__Task objective__.
Repeat the records below exactly, leaving out any pictures.

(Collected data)
▽
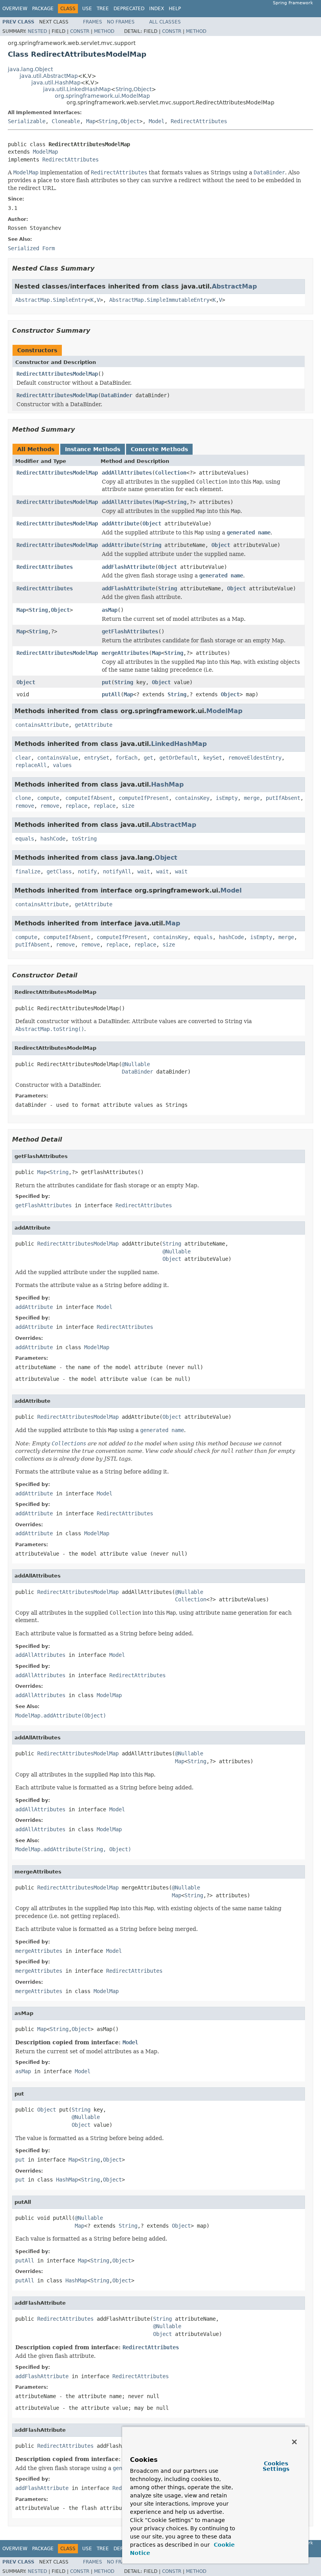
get (148, 758)
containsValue (57, 758)
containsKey (192, 798)
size (128, 806)
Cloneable (66, 121)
△
__Your response__.
get (148, 758)
containsValue (57, 758)
containsKey (192, 798)
size (128, 806)
Cloneable (66, 121)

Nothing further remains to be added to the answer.